[start Extract to read]

Appeal, No. 142, Jan. T., 1958, from order of Court of Common Pleas No. 4 of Philadelphia County, June T., 1957, No. 4107, in case of Tax Review Board v. Belmont Laboratories Company. Judgment reversed.
Laurance H. Eldredge, with him Francis X. Diebold, for appellant.
Leonard B. Rosenthal, Assistant City Solicitor, with him David Berger, City Solicitor, for appellee.
Before Jones, C.j., Bell, Chidsey, Musmanno, Jones and Cohen, JJ.
OPINION BY MR. JUSTICE BELL
The question involved may be thus stated: Does the Philadelphia ordinance validly assess a net profits tax upon a partnership whose sole office is in Philadelphia upon profits earned in a foreign corporation on goods manufactured and sold in a foreign country, when the residence and domicile of all members of the partnership is outside of Philadelphia?
William H. Gross and his wife, Annie W. Gross, were residents of and domiciled in Delaware County, Pa. During the years 1950 to 1955 inclusive they conducted a partnership business known as Belmont Laboratories Company, hereinafter called Belmont. Belmont manufactured and sold in Philadelphia and distributed
throughout the United States Mazon Ointment and Mazon Soap. The partnership's sole office and place of business was and is at 4730 Market Street, Philadelphia. The partners paid the Philadelphia Net Profits Tax on all Mazon Ointment and Mazon Soap manufactured and sold in Philadelphia (and distributed throughout the United States).

[end Extract to read]
[start Given entries]

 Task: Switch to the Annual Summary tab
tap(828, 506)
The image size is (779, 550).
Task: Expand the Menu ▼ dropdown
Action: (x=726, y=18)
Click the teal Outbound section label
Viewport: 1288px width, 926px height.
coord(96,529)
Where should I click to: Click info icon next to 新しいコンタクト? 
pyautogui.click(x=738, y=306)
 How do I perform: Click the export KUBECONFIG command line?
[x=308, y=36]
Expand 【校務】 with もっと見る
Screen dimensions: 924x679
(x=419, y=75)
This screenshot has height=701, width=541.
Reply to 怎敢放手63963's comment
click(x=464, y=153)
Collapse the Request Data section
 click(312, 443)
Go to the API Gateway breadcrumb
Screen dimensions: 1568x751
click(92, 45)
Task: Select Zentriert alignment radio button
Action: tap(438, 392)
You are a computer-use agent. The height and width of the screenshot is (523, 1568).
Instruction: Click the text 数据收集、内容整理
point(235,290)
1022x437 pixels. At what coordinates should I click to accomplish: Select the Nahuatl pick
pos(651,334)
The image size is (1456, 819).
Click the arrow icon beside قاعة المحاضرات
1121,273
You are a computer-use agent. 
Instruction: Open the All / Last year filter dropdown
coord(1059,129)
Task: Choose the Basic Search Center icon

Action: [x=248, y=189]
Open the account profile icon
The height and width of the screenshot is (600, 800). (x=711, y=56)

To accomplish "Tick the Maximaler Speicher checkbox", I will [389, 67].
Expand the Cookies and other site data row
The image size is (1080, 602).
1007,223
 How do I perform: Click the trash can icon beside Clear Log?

[end Given entries]

Requirements:
a - According to the court opinion, where was Belmont Laboratories Company's sole office and place of business?
b - In the records, update the lines from the first line through the line with "pyautogui.click(x=738, y=306)" by changing "Annual Summary" to "Monthly Summary". Return only those lines.
The court opinion and the records have no connection to each other.

Solutions by task:
a - 4730 Market Street, Philadelphia.

b -
 Task: Switch to the Monthly Summary tab
tap(828, 506)
The image size is (779, 550).
Task: Expand the Menu ▼ dropdown
Action: (x=726, y=18)
Click the teal Outbound section label
Viewport: 1288px width, 926px height.
coord(96,529)
Where should I click to: Click info icon next to 新しいコンタクト? 
pyautogui.click(x=738, y=306)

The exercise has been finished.